═════ THE INPUT

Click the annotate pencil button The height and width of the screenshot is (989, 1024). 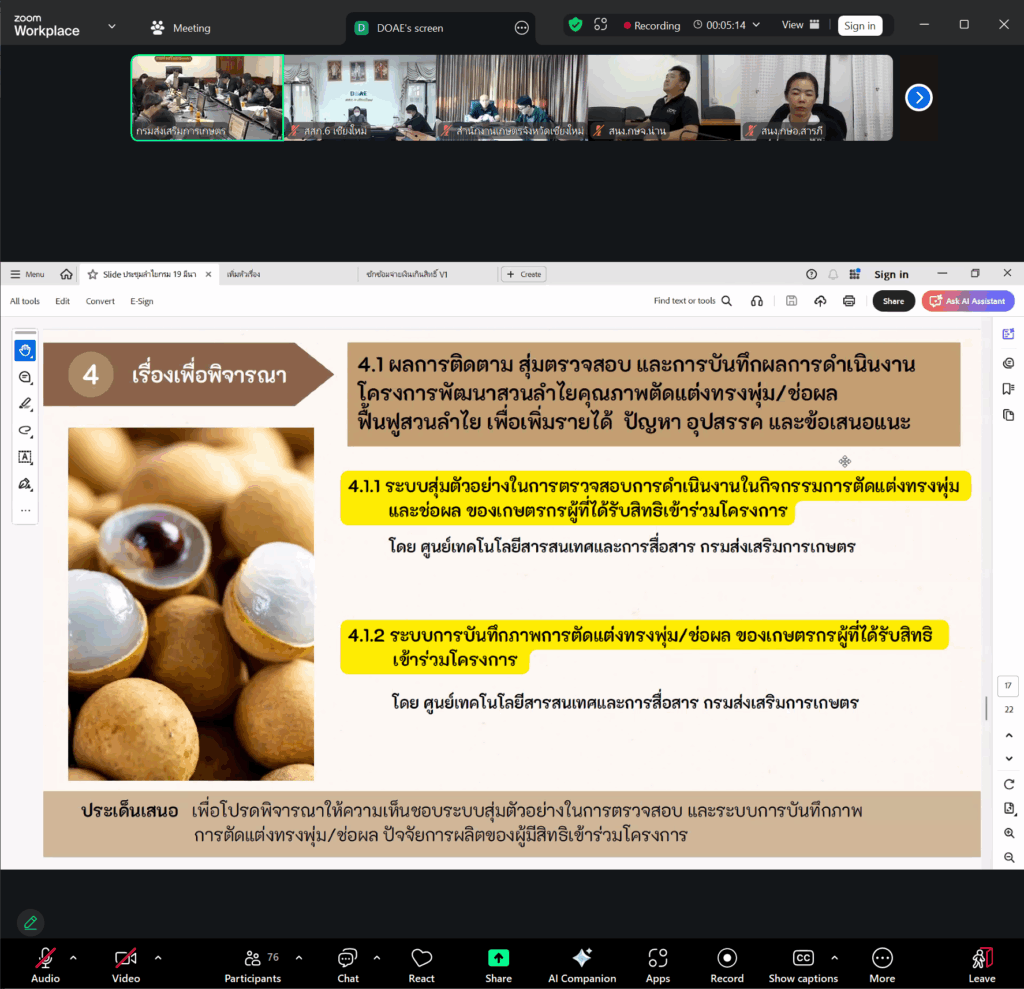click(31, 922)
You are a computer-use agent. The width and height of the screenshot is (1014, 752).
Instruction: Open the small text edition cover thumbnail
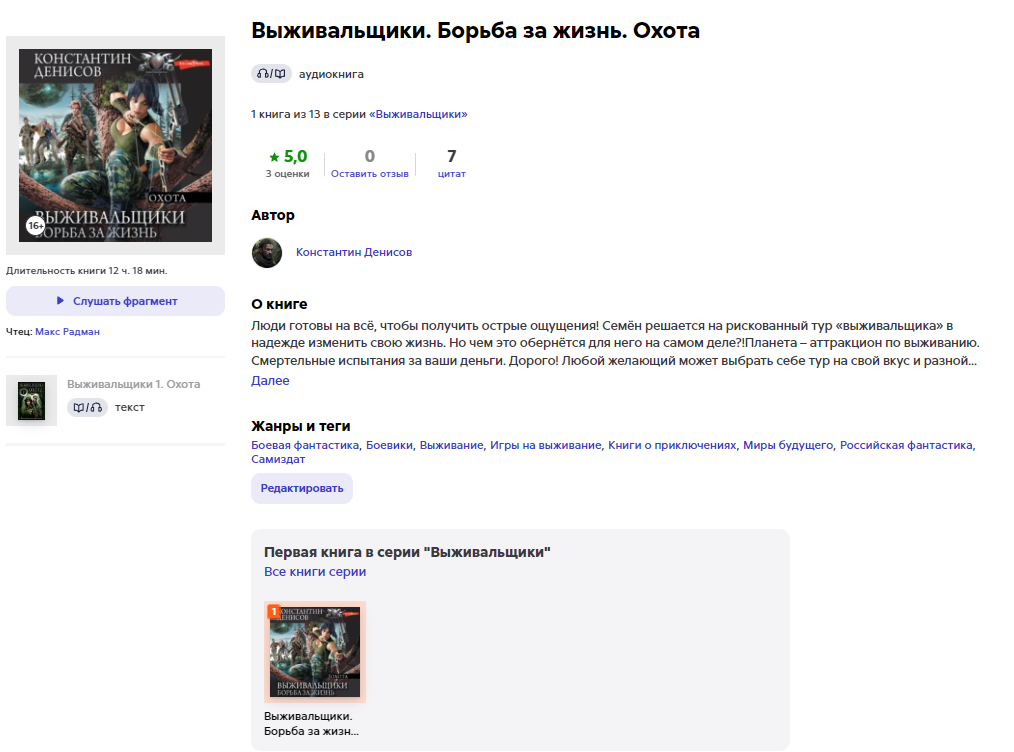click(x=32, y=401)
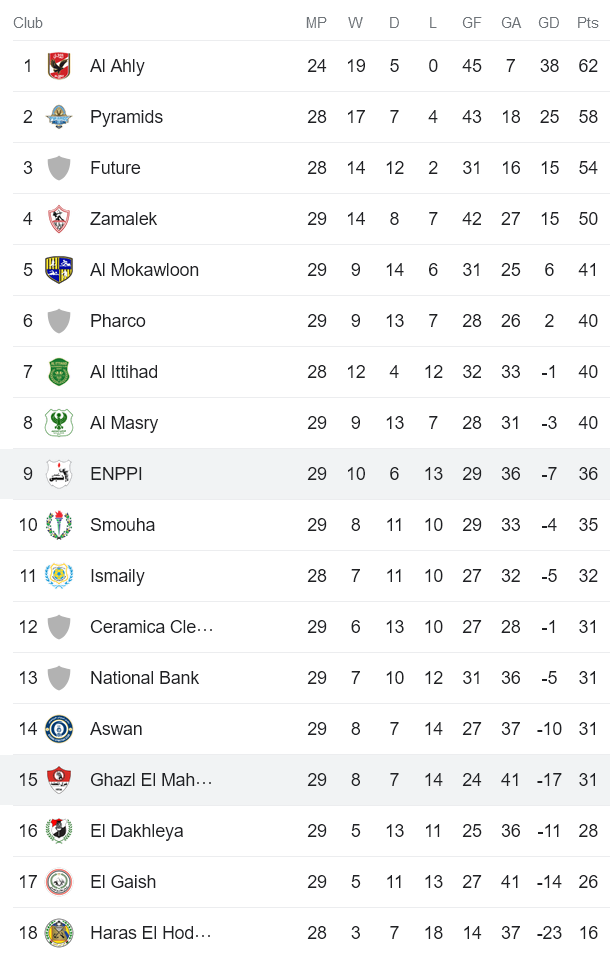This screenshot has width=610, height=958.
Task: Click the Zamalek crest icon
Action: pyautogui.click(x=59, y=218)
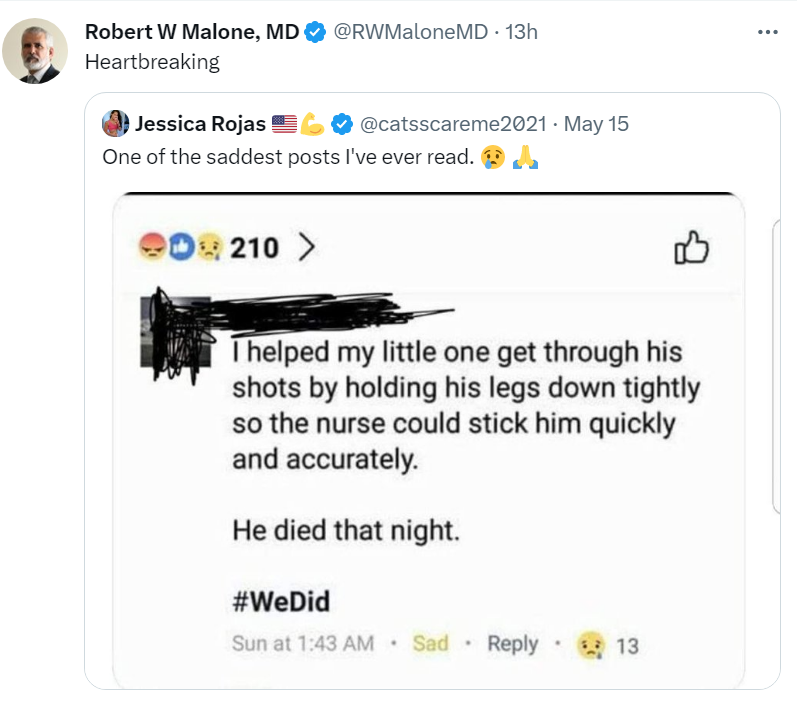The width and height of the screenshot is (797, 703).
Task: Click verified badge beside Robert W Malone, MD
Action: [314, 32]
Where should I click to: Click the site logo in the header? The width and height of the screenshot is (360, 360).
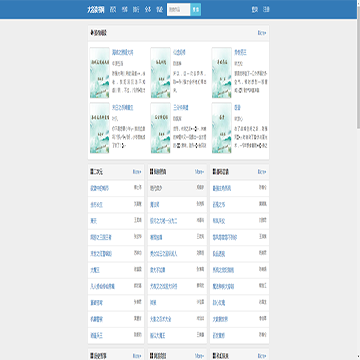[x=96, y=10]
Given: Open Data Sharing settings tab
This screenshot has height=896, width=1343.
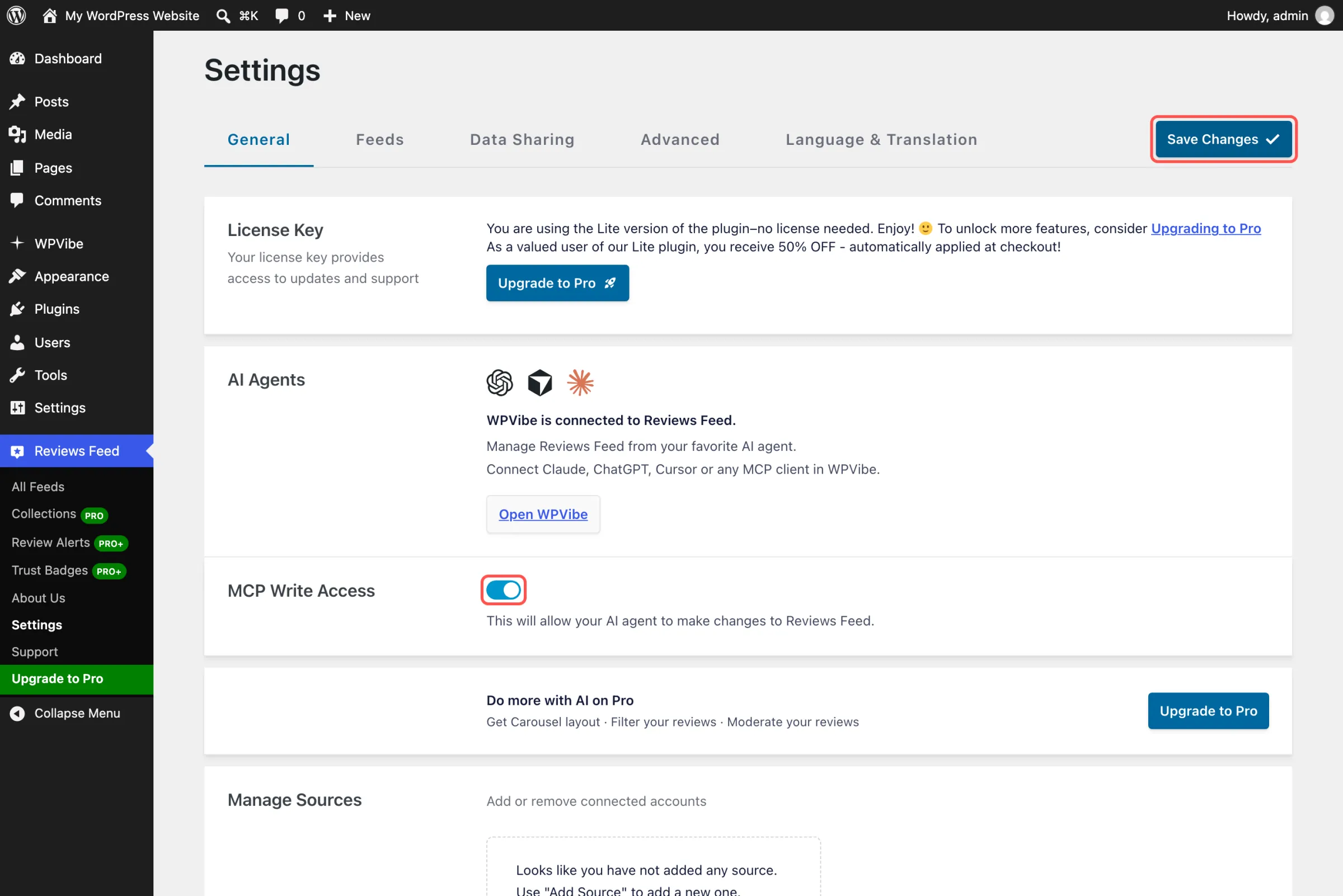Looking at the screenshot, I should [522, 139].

══════════
═════ THE INPUT

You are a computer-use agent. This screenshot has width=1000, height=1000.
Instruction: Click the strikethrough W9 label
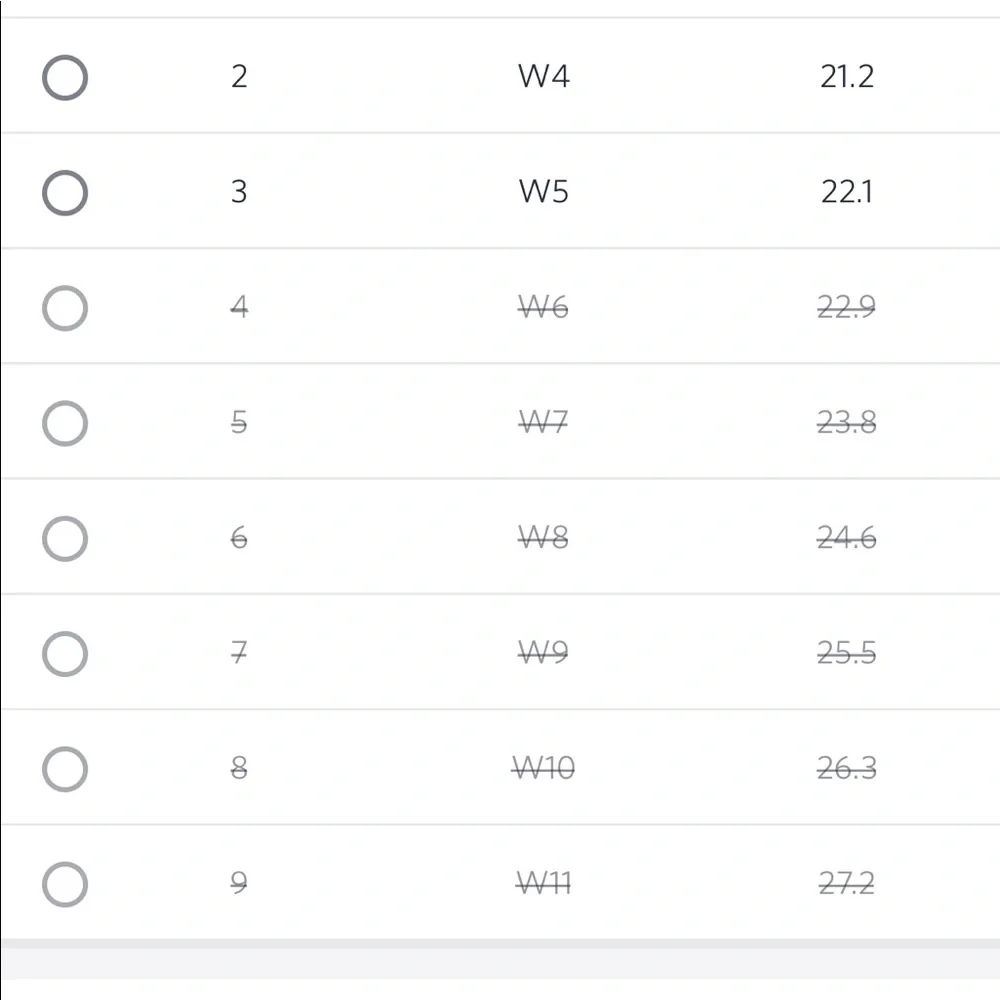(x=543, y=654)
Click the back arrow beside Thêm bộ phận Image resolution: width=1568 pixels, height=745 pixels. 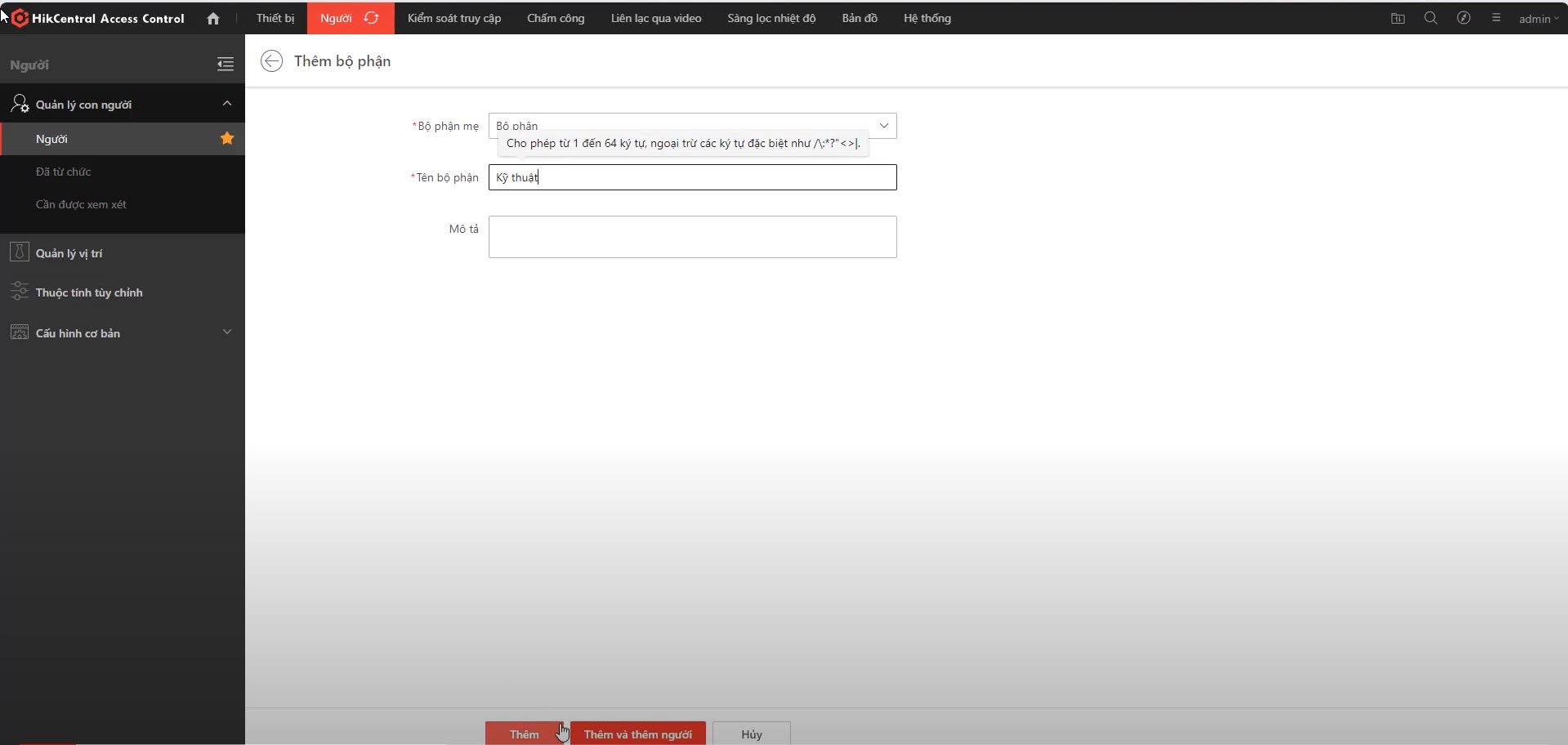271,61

══════════

WHAT THE TASK REQUIRES:
For the records given here, say how many lines hold the string "computer", with no further words.

COMPLETED TASK:
2